My most serious charge against this world is that it continually gives me the impression that I ask too much to want to be happy & that when I am happy I should consider it a special privilege.
If life is a matter of flitting between happiness and its opposite then it is at least a relief it is not permanent sorrow, and, whilst realising I inevitably run the risk of invoking permanent sorrow as only a consequence of desiring permanent joy or any permanency, I refuse to allow this to hold me back from insisting that life cannot be a worthwhile progression of moments and investment of time unless it is more joy than not joy with no risk of it being vice-versa merely as a consequence of desiring life to be more one thing than the other.
Similarly, I refuse to allow the somewhat bold expectation that life one day may turn out to be like this to deter me from making the judgment for now that there is too much waiting, too much hurt, too much poverty, too much not being able to do a damn thing about it, too much settling for second-best and half-measure where that second-best & half-measure is the dubious honour one feels by NOT settling for second-best or a half-measure but preferring to WAIT where that wait seems as if it will be never-ending.
And yet, I cannot escape the fact that it may only be tomorrow when the unexpected forces me to change my mind. And if tomorrow, I may start thinking of the time already elapsed as hardly any time at all. And if not tomorrow but the day after, what difference can just a day make, it is hardly any time. And day after day after day I cannot rid myself of this debilitating conviction, which simple folk call hope.
What has been sought for so long it seems one has always been seeking it and never finding it is invariably found surprisingly suddenly. And found so completely and with such ease it appears to have needed no seeking to find; found as if on the very first day of looking in earnest. Often it is lost again so soon and abruptly one can easily believe one is jinxed and revert to thinking that what has taken one’s entire life to find has just slipped through one’s fingers.
The wait which is the wait for love that lasts is the most difficult wait of all. What the herd do could not be of less guidance, for as much as I know of the herd it may be nothing more than a contagious fear of finding nothing better that ensures they stay together; even their loving tender special moments are full of spindly sentiments, rehearsed affection.

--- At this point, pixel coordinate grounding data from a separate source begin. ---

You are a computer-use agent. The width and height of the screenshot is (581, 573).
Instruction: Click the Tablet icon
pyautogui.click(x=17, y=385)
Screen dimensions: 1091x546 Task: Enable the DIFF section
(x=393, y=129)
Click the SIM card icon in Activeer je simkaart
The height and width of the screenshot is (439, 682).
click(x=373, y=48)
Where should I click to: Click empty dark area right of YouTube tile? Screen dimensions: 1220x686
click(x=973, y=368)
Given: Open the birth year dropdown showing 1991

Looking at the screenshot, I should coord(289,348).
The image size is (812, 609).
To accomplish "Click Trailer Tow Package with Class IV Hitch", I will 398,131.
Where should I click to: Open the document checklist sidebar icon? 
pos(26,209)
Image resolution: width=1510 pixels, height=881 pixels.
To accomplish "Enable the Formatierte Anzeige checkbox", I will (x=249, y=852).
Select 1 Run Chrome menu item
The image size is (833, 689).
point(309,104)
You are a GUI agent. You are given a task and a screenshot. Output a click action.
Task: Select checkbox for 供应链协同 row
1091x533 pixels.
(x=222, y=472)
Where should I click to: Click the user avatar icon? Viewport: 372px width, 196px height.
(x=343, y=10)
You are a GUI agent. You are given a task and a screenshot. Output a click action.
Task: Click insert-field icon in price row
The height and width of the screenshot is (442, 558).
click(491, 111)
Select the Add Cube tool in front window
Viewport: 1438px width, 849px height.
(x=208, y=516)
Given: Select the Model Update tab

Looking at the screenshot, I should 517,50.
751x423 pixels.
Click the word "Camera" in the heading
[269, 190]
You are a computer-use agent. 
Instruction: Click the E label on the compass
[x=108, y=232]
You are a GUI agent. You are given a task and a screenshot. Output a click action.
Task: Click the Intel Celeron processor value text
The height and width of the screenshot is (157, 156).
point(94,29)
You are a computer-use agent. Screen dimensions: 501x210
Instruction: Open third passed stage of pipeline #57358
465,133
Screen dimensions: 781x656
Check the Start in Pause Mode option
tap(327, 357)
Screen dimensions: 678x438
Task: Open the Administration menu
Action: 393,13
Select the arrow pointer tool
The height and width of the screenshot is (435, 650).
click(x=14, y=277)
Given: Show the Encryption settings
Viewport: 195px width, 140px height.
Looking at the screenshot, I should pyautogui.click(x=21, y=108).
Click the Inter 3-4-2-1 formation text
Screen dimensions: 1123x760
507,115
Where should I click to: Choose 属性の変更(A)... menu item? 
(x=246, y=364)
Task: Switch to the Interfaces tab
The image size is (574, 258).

What a high price I pay just for insisting on something better, so I may see for myself if there is something better, and if the universe is a place where one waits in vain even that I should sooner see for myself than settle for grazing with the herd.
Happiness often seems to me to consist of little more than acquiescence upon being offered the emotional charity of the universe. Or not even that, but just a hiccough in the peristalsis of despair.
And how long must one wait until an angel calls one’s name? If I heard my own name called I half suspect I would first look round to see if anyone else steps forward to claim my prize, not yet convinced I want to own up to being the one who so richly deserves such a splendid and joyous love-drenched life as I should like to think was better mine if it was mine for the taking rather than not even being mine for the begging.
If I am not to grow into a crotchety old sod in my later years, if there are to be some, and start looking on joy as an unwelcome intrusion into my melancholia just as I was getting used to it then this joy must fill me to the brim with delight, I cannot be satisfied with what is hardly satisfying simply because not enough! And when plenty not enduring long enough. And when enduring long enough too quickly becoming boring and tedious. Forcing me to be thankful it has unravelled itself away, praising the Lord because I thought it would never go! but always having to stop and think … if only it had continued as it was.